Francesco Moisés Bassano“Ciavevo un gatto e lo chiamavo Ajò; / ma, dato ch’era un nome un po’ giudio, / agnedi da un prefetto amico mio / po’ domannaje se potevo o no: / volevo sta’ tranquillo, tantoppiù / ch’ero disposto de chiamallo Ajù. / Bisognerà studià — disse er prefetto — / la vera provenienza de la madre… / Dico: — La madre è un’àngora, ma er padre / era siamese e bazzicava er Ghetto; / er gatto mio, però, sarebbe nato / tre mesi doppo a casa der Curato. / Se veramente ciai ‘ste prove in mano, / me rispose l’amico — se fa presto. / La posizzione è chiara.:— E detto questo / firmò una carta e me lo fece ariano. / Però — me disse — pe’ tranquillità, / è forse mejo che lo chiami Ajà.”

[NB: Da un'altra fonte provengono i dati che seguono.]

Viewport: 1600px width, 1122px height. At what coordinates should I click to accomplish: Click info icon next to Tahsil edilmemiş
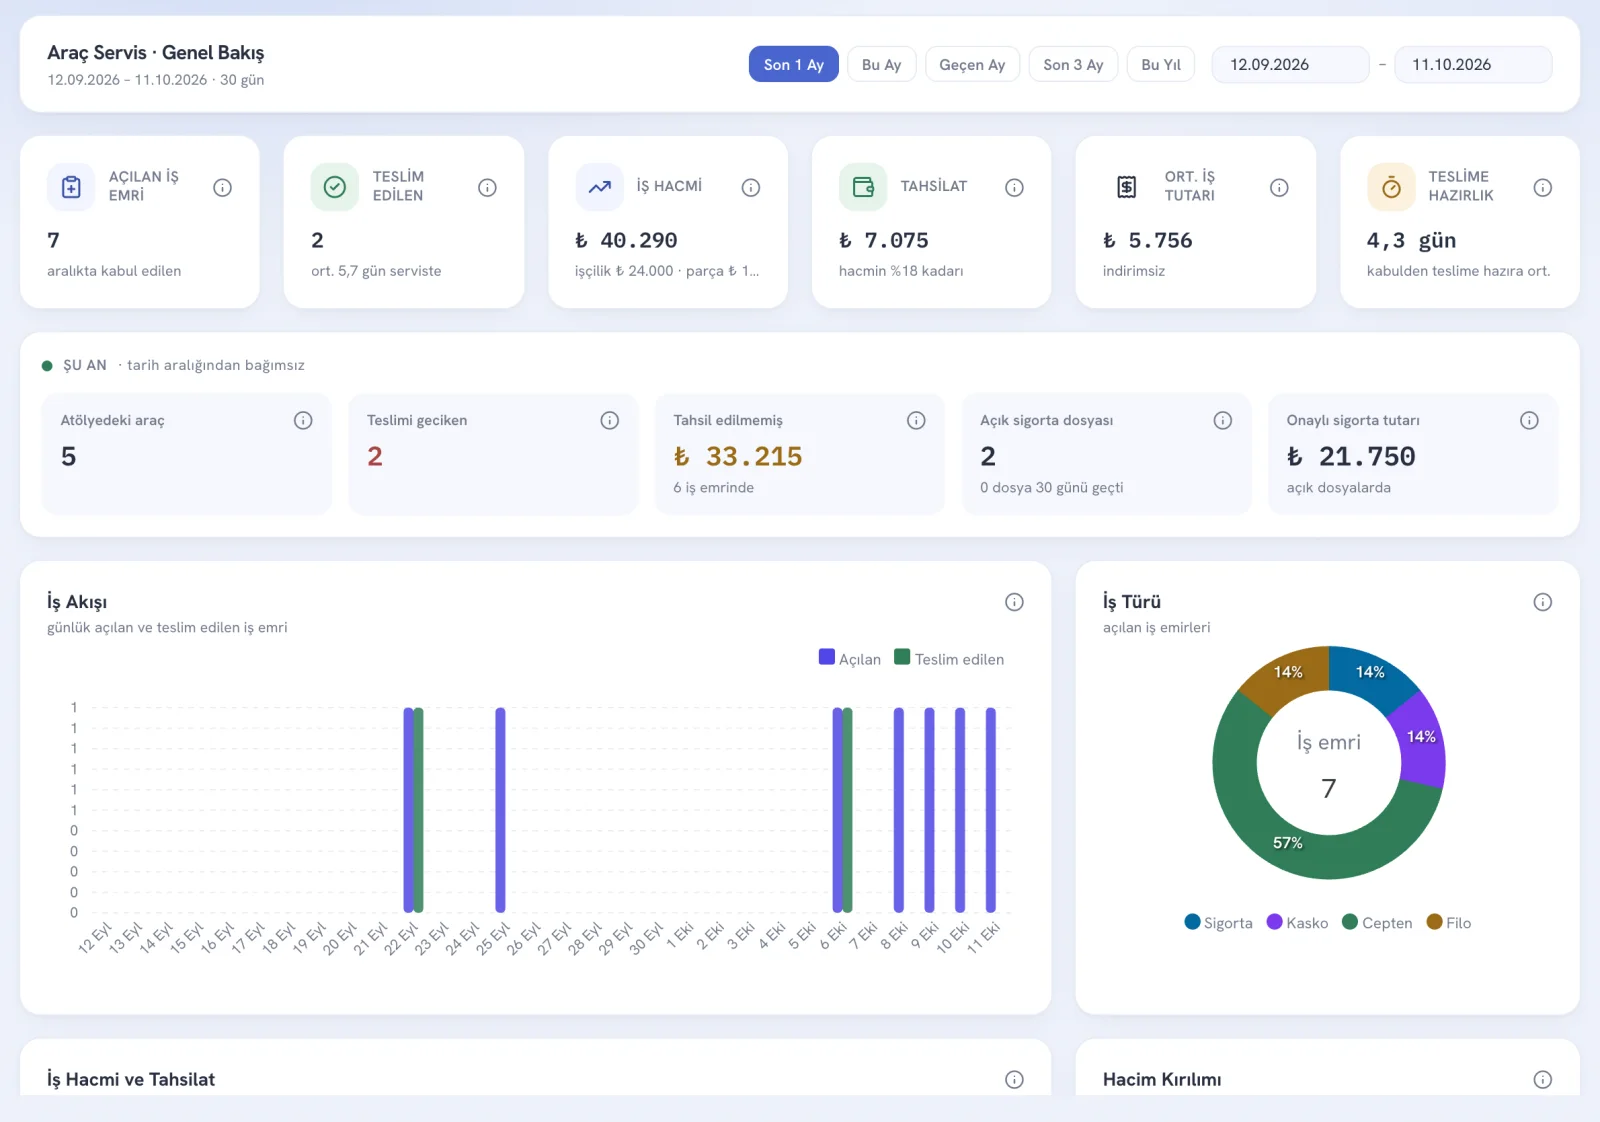[916, 421]
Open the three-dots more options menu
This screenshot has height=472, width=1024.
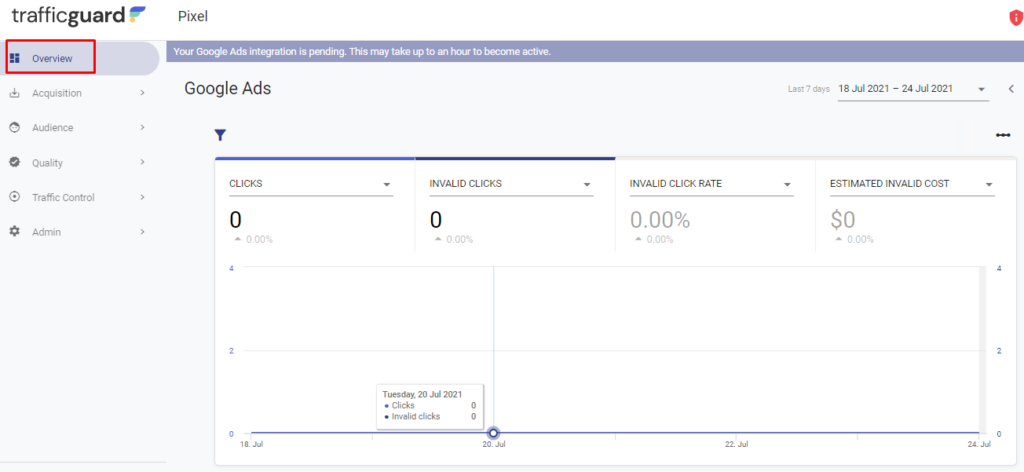(1002, 135)

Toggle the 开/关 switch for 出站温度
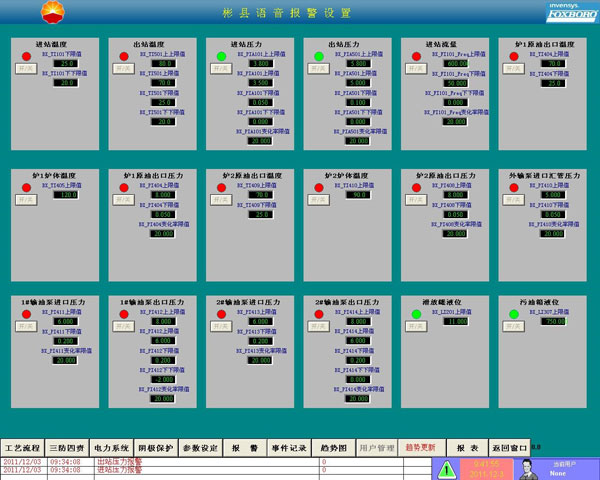pyautogui.click(x=123, y=69)
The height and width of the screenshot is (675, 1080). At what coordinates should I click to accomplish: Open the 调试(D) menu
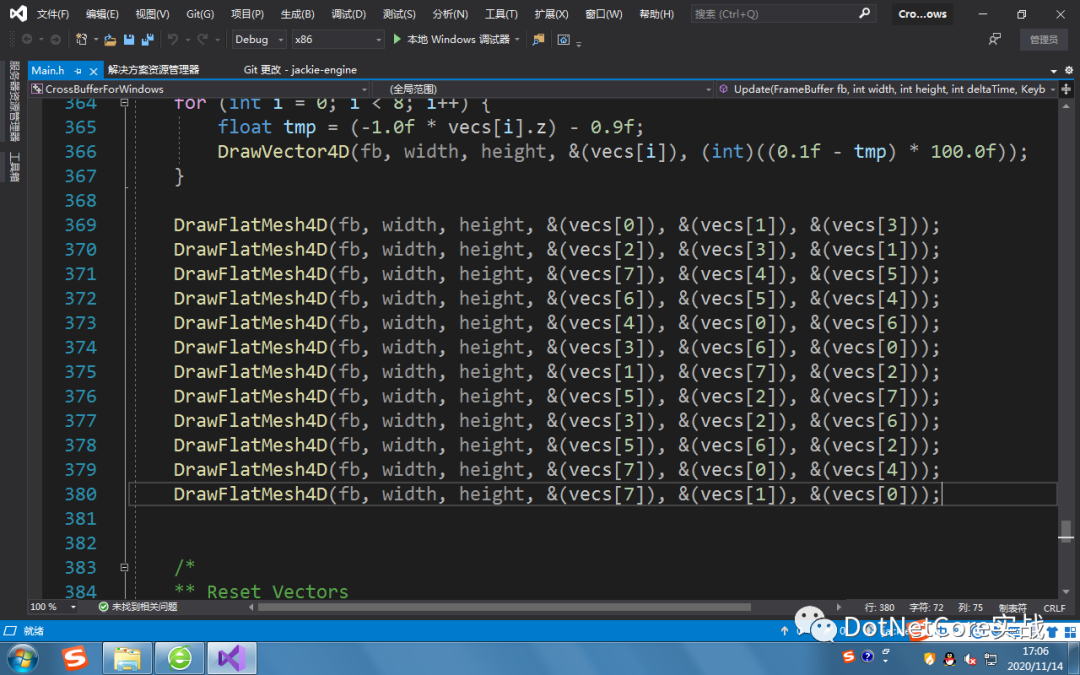point(346,13)
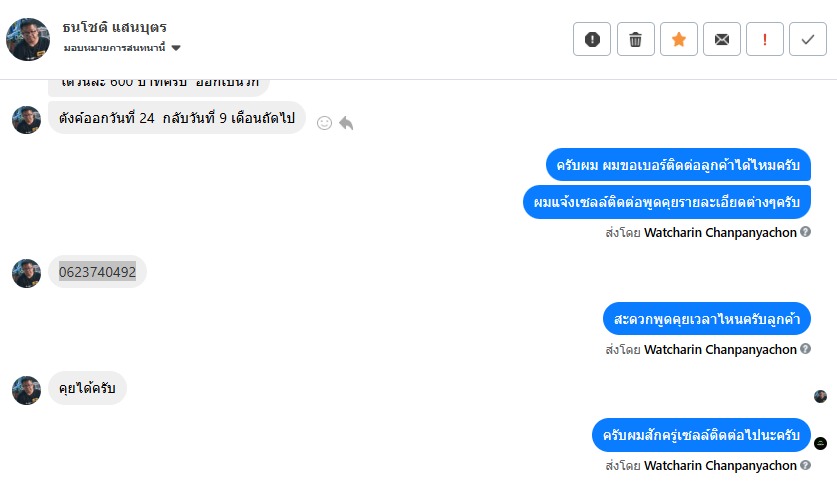The height and width of the screenshot is (502, 837).
Task: Click the help icon under the last sent message
Action: (x=806, y=465)
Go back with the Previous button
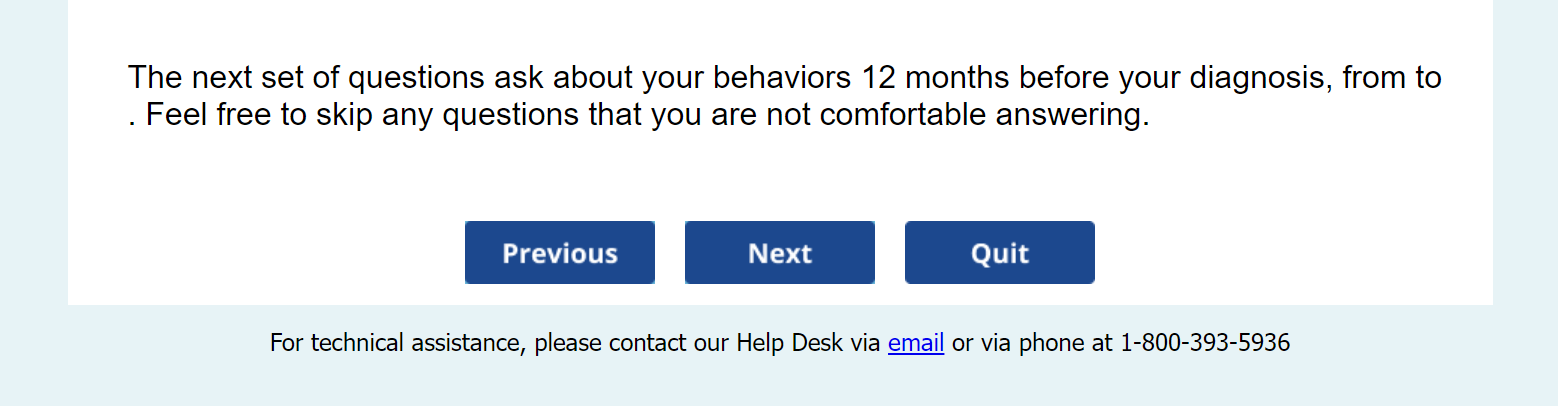The width and height of the screenshot is (1558, 406). (x=559, y=253)
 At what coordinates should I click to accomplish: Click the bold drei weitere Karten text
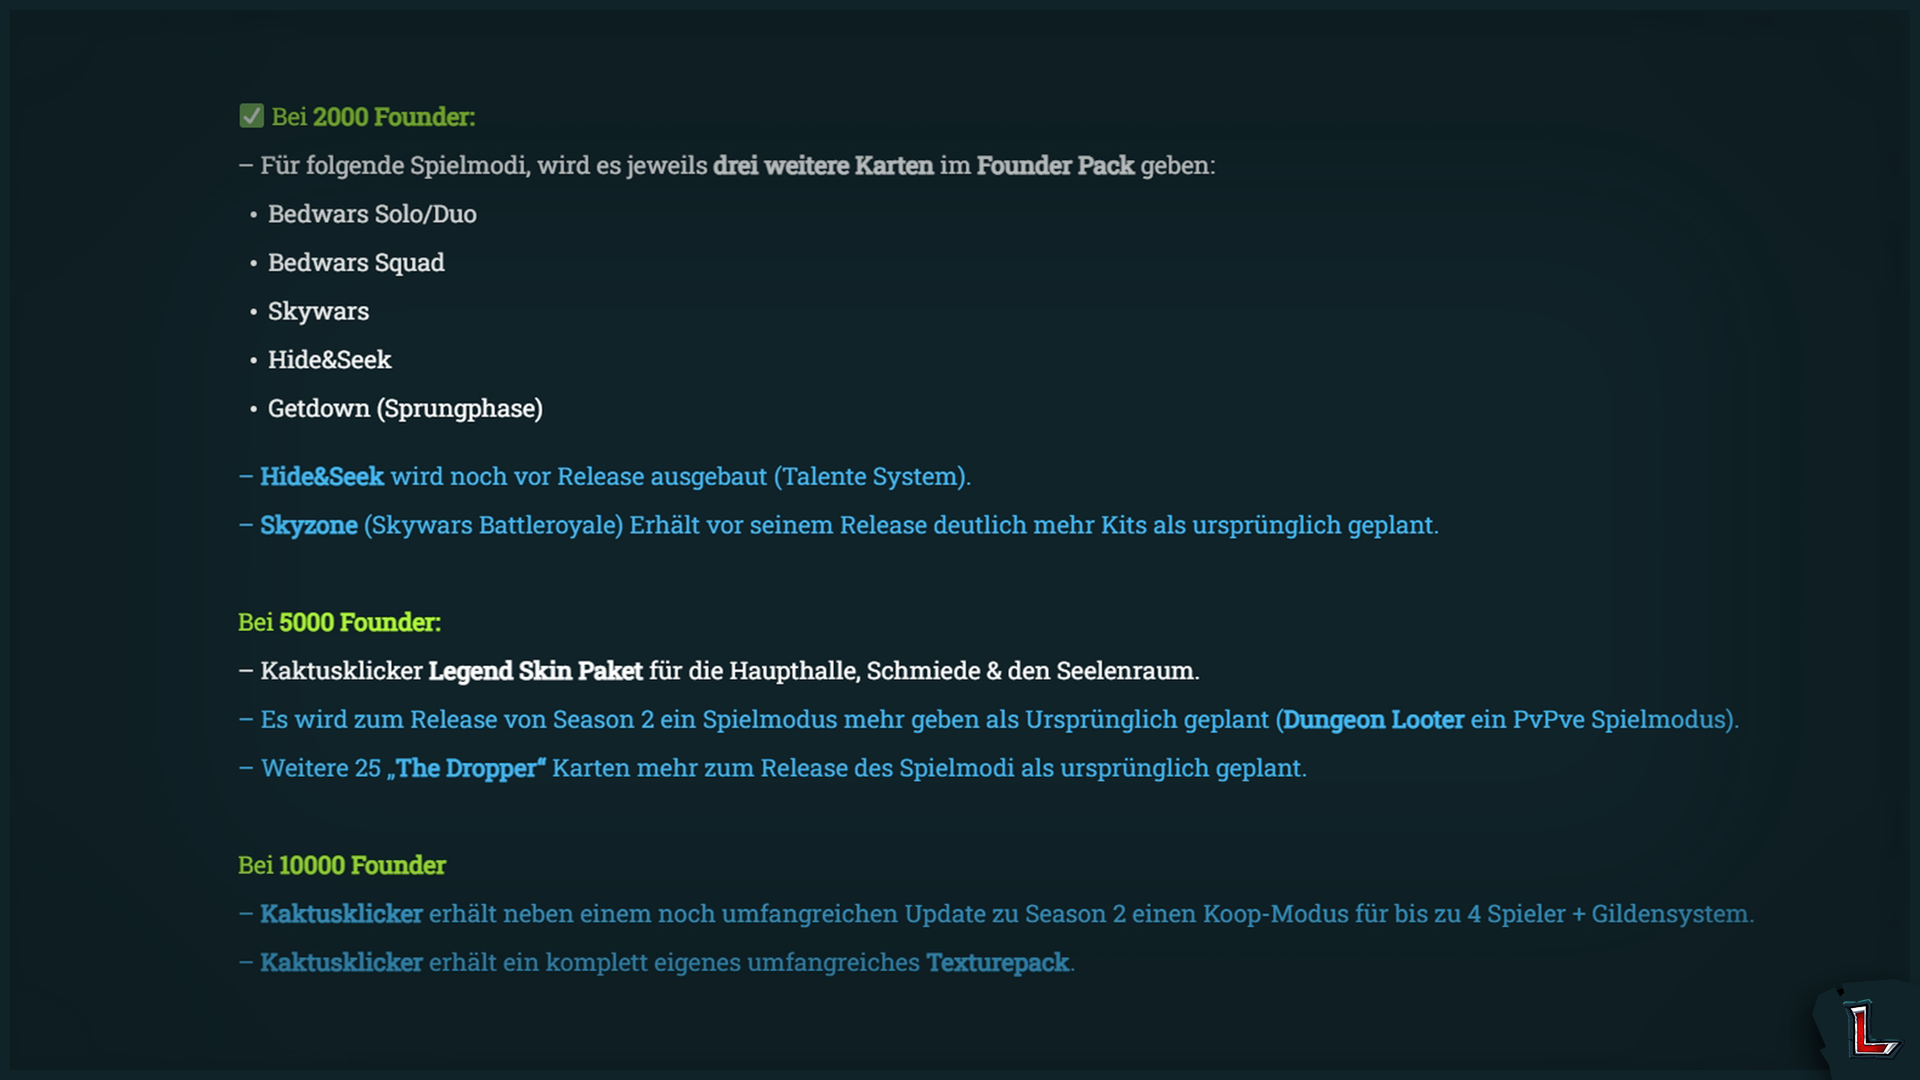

Questa poesia di Trilussa (Carlo Alberto Salustri 1871-1950), dal titolo “L’Affare de la razza”, era tanto cara a mio nonno Z”l forse anche perché ha come soggetto un gatto – da sempre animale onnipresente nella nostra famiglia -. Fu scritta nel 1940 e mette in mostra con ironia l’idiozia delle leggi razziste del 1938 e dell’invenzione della razza cosiddetta ariana. Come ricorda Mario Avagliano nel libro Di pura razza ariana (Baldini & Castoldi, 2013) venne pubblicata da alcuni fogli clandestini degli antifascisti all’estero, tra cui la “Voce d’Italia” del 1 Giugno 1941. Trilussa più che un antifascista si definiva un non fascista, eppure anche la satira e l’uso del dialetto romanesco all’interno di un regime omologante e totalizzante come il fascismo, possono considerarsi in qualche modo una sorta di resistenza. Proprio perché queste forme riescono più di altre ad evidenziare il ridicolo e il grottesco insiti nel potere e nella sua apparente normalità.